- **EXERCISE DESCRIPTION**: From the listing below, output the lines between the one with "Image resolution: width=365" and the one with "Task: Switch language to English (US)", including those two, and nothing else. Pictures are not copied.

[Opening EXTRACTED ENTRIES section]

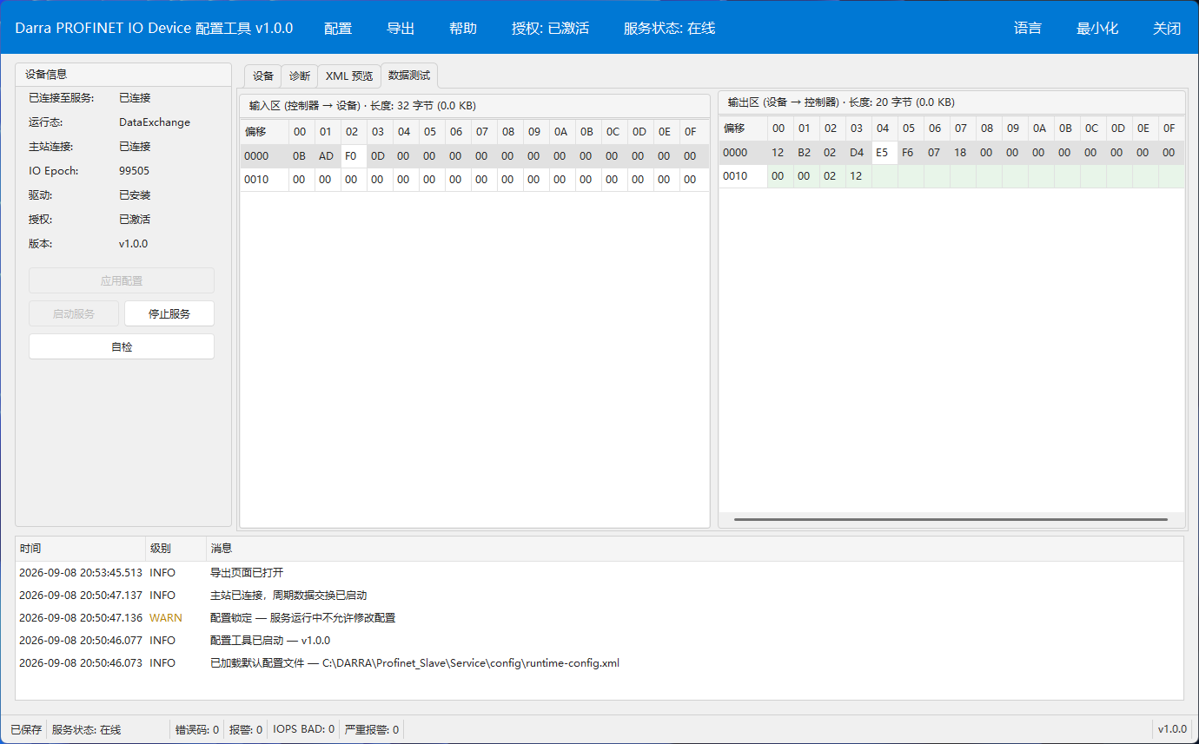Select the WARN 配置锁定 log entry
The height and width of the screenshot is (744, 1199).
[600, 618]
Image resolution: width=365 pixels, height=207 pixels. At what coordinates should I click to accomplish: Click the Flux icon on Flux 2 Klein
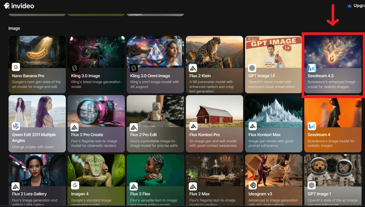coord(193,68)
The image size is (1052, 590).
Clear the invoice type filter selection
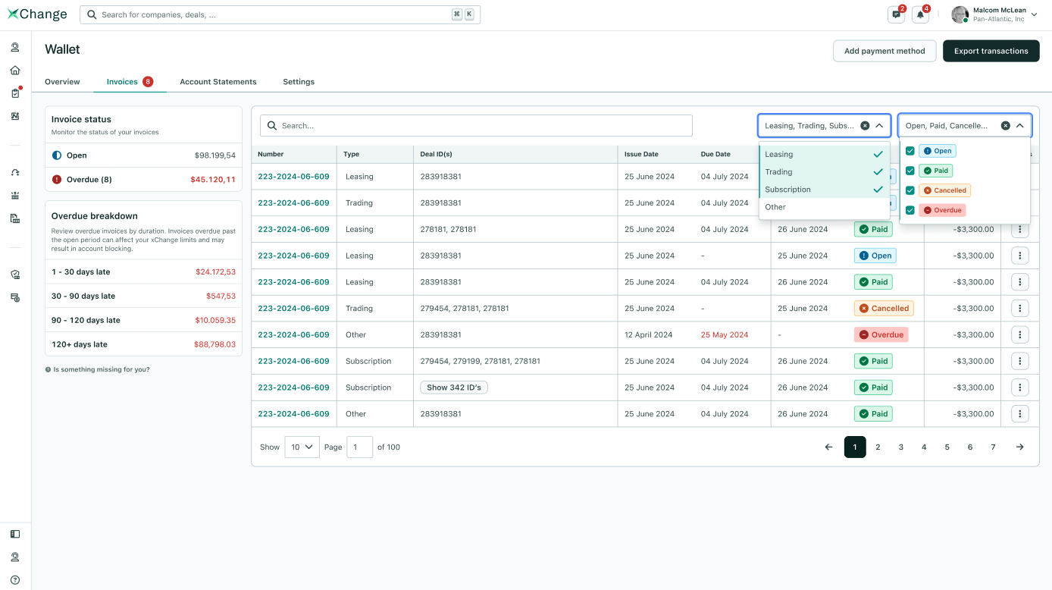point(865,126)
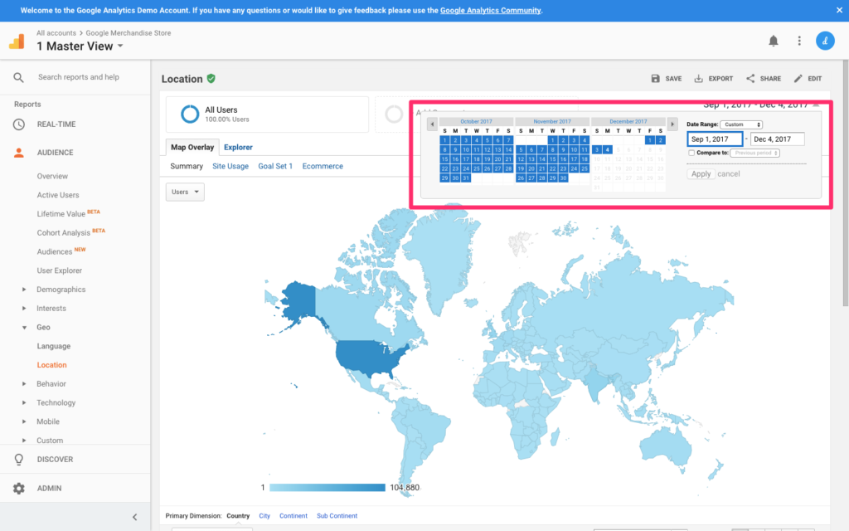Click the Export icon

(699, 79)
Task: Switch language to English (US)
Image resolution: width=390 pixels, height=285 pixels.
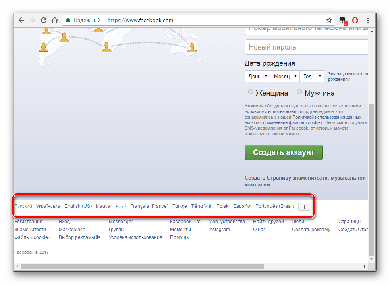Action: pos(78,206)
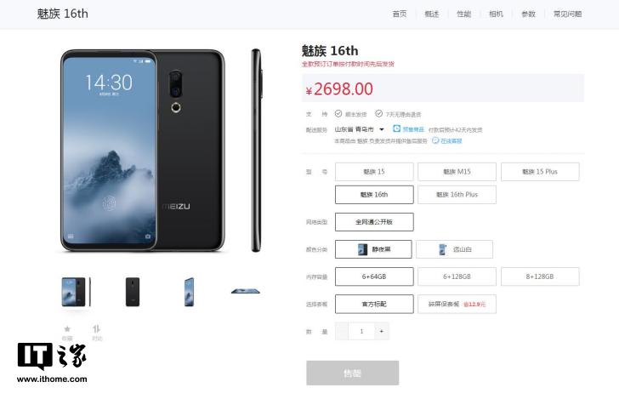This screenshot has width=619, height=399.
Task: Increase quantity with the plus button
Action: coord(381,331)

[Closing EXTRACTED ENTRIES section]

- **SOLUTION**:
Image resolution: width=365 pixels, height=207 pixels. At what coordinates should I click to accomplish: Click the Flux icon on Flux 2 Klein
coord(193,68)
The image size is (1052, 590).
Clear the invoice type filter selection
point(865,126)
Click the Export icon

(699, 79)
Task: Switch language to English (US)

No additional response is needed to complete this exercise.